L’infrastructure logistique hautement automatisée du port de Rotterdam alimente l’économie européenne en marchandises provenant du monde entier. Mais c’est cette même infrastructure qui est utilisée par les réseaux criminels. L’image emblématique est celle de sachets de cocaïne introduits clandestinement en Europe et dissimulés dans des conteneurs de fruits exotiques. Des petites mains sont ensuite envoyées dans les ports pour récupérer ces paquets dans les conteneurs. Selon la dernière communication du ministère public, la plupart d’entre eux (42 %) ont entre 18 et 22 ans. En 2024, 226 d’entre euxont été arrêtés. Les employés des ports sont également visés. Les organisations criminelles les incitent ou les menacent pour les faire tomber dans le giron de la criminalité. Les groupes criminels organisés abusent ainsi à la fois des actifs du port et de son capital humain.

Dans la lutte contre ces crimes, la sécurité et les affaires sont liées.

Dans la lutte contre ces crimes, la sécurité et les affaires sont liées. Par exemple : en raison du niveau élevé d’automatisation du port, les personnes non autorisées présentes sur les infrastructures portuaires constituent un risque pour la santé et la sécurité. Par conséquent, leur détection implique l’arrêt du processus logistique. Ce qui très coûteux pour les entreprises portuaires. Renforcer la sécurité afin de décourager ou d’empêcher les personnes non autorisées de pénétrer dans les installations portuaires est donc logique, tant du point de vue de la sécurité que du point de vue commercial. Les entreprises se rendent également compte qu’une meilleure sécurité peut favoriser la compétitivité. Les employés et les clients sont plus difficiles à attirer et à conserver lorsque le port n’est pas considéré comme sûr. Les entreprises portuaires sont donc motivées pour faire de la sûreté une partie intégrante de leurs activités. Pour les autorités, les entreprises portuaires peuvent constituer une première ligne de défense et soutenir des budgets publics limités. De plus, la mise en commun des informations et des ressources est censée accroître l’efficacité de l’approche de l’ondermijning. Ces incitations ont conduit à une coopération remarquable dans le port de Rotterdam.

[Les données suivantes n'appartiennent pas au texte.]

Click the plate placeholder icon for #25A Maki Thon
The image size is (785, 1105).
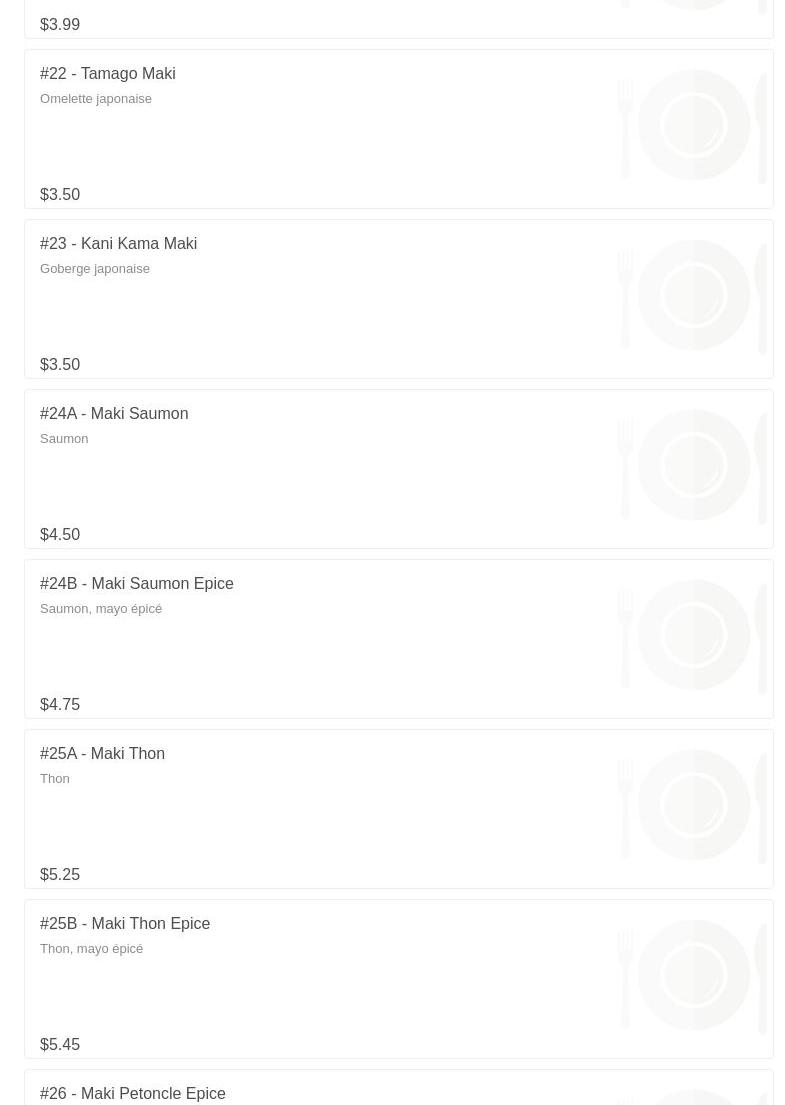click(x=693, y=805)
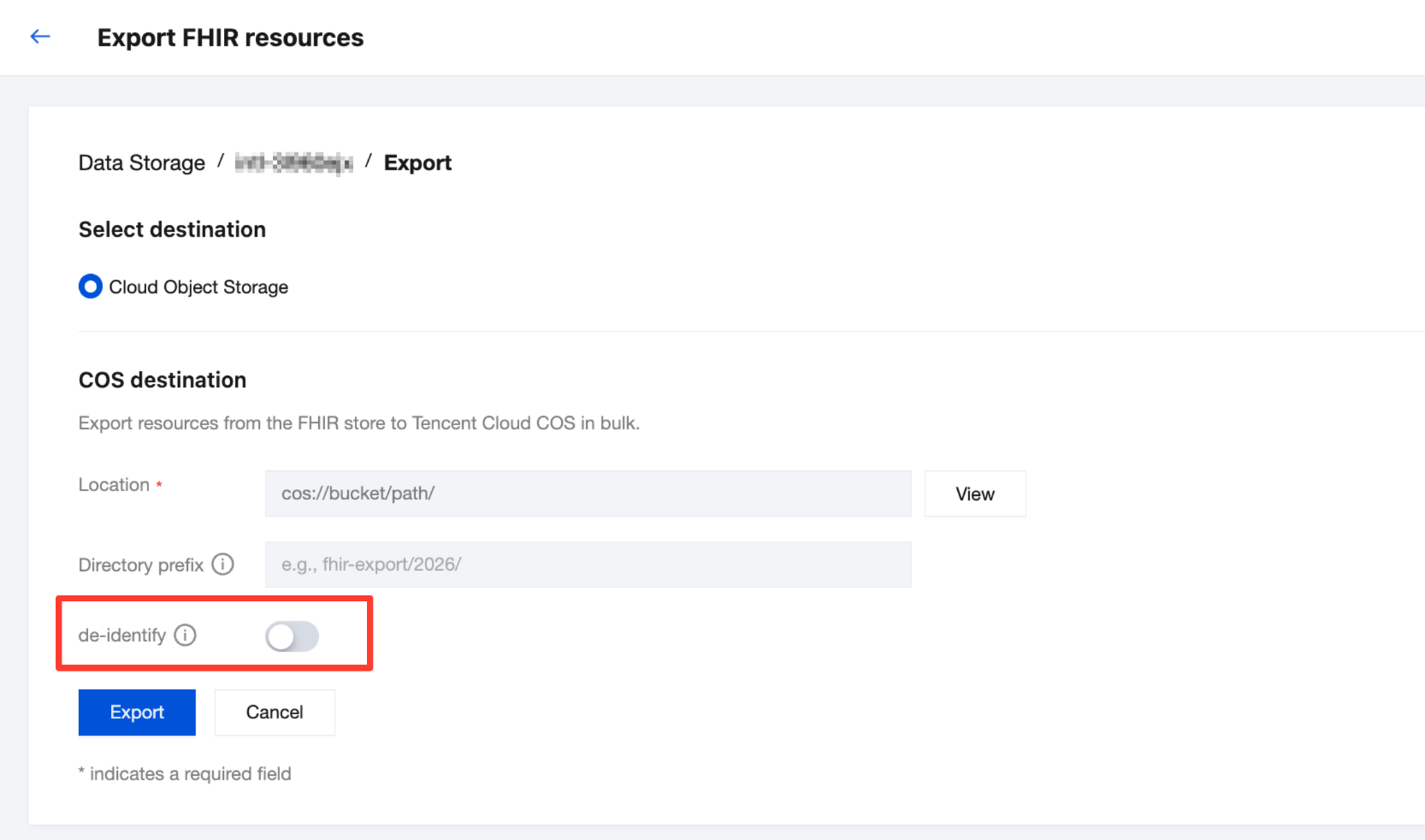Image resolution: width=1425 pixels, height=840 pixels.
Task: Click the Location field label
Action: tap(114, 485)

En 2014, le Centre de partage d’informations (ISC) pour la sûreté et la sécurité portuaires a été lancé. Toutes les six semaines, l’ISC réunit les agents de sûreté et de sécurité des terminaux à conteneurs, les spécialistes opérationnels de la police portuaire et l’autorité douanière de Rotterdam pour partager des informations sur la sécurité et les questions liées au trafic de drogue dans le port. Une étude de cas de réalisée en 2023 par l’ISC a conclu qu’il s’agissait d’un « exemple opérationnel unique de partenariat public-privé ». Depuis, d‘autres CSI ont été créés dans le port de Rotterdam et il est prévu d’appliquer le modèle dans d’autres ports néerlandais.

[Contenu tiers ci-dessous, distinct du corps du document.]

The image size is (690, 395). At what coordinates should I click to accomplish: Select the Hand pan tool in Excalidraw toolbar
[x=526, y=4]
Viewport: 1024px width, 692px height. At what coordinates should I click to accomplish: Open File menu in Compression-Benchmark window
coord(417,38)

Ces CSI ont servi de plateformes pour lancer des projets de sécurité dans le port. La chaîne sécurisée en est un exemple. Ce projet implique des acteurs de la chaîne logistique aux côtés de la municipalité de Rotterdam, des douanes néerlandaises et de la police portuaire. La chaîne sécurisée permet aux participants d’échanger numériquement l’autorisation de libération et de collecte des conteneurs. Ce système remplace l’ancien système qui utilisait des codes pin pour le dédouanement. Or, les criminels ont montré qu’ils étaient capables d’acquérir ces codes pin, ce qui leur permettait d’infiltrer le port en utilisant des conteneurs utilisés comme des chevaux de Troie. La chaîne sécurisée élimine ce mode opératoire.

Maintenir le cap

Les mesures prises au fil des ans semblent avoir porté leurs fruits. Dans le port de Rotterdam, la quantité de cocaïne saisie en 2024 a été presque divisée par deux par rapport à 2023. Les chiffres pour le port d’Anvers sont encore plus spectaculaires : alors que 121,1 tonnes de cocaïne ont été saisies en 2023, ce chiffre a chuté de près de deux tiers pour atteindre 44,3 tonnes en 2024. Dans le port de Rotterdam, le nombre de petites mains arrêtéesa également diminué, passant de 452 prises en 2023 à 266 en 2024. Les autorités anversoises en ont arrêté 127 en 2023 (dont 58 sont entrés par des conteneurs « chevaux de Troie ») et 111 en 2024 (dont 13 sont entrés par des conteneurs « chevaux de Troie »).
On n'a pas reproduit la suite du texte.